David Eddie, the author of Damage Control, gives some sound advise on confronting a colleague or subordinate about their bad breath.
He writes in a recent Globe and Mail column, “…it’s best to go in bluntly.”
David suggest using a variation of the following:
“(1)Listen you know I think you’re a great [person]. (2) I really have come to value you and depend on you in this company. (3) But I have to tell you, and I only tell you this as a friend: (4)From time to time I’ve noticed your breath could use a little work.”
He advices walking away from the person without apologizing. The hope is the the individual will manage any potential negative emotions and come to a place of acceptance on their own.
The strategy draws on portions of the dialogue model taught in Breakview’s relationship management course.
Let me share my thoughts and add some depth to David’s suggested lines.
I’ll use a four part model as a guide post.
1. State your mutual purpose
I like all the lines in the statement. However, I think line 2 captures everything critical to the start of a blunt, bold-faced approach to what could be a career or relationship ending confrontation. It’s basically making your value proposition explicit: what’s in it for them.
“I really have come to value you and depend on you in this company.”
If there are words worth stressing, they would be “value” and “depend”. In my opinion, the line should never be delivered in haste. Plus, with the right body language, you can convey warmth and safety in a way that connects with the person.
2. Share the facts
I would add remarks from clients or colleagues after stating what’s in it for the person you are confronting. However, if it only concerns you and it has been ongoing, then jump directly to “from time to time..”
3. Share your opinion
The approach is built on the premise that what is an irritant to us is about meaning in context. There is always a subjective appraisal to every event or issue we encounter. One man’s poison is another man’s drink. There are people who hate the taste of alcohol, while others have acclimatized their pallet to its taste. I admit that If you enjoy alcohol that example might be hard to swallow.
“From time to time I’ve noticed your breath could use a little work.”
4. Invite the other person to share their meaning
I would avoid the walk away approach that David Eddie suggest. Why run? Instead, use the power of silence. Allow the person to vent, even to give feedback. No need to apologize at all.
If there is no response on their part, thank them for considering your request.

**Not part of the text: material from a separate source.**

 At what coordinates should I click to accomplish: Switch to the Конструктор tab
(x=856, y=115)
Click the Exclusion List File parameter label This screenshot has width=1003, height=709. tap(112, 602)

Even let them know that you are open to hear their thoughts and walk away.
If they respond with anger, it may also be prudent to use the contrasting technique to clarify your intentions by stating what you didn’t intend and what you did intend.
For example: “I didn’t intend to injure your self-esteem, I intended to close the loop on an issue that’s affecting our relationship.”
All in all, It’s really important to keep the environment safe and respectful even when you “go in bluntly”.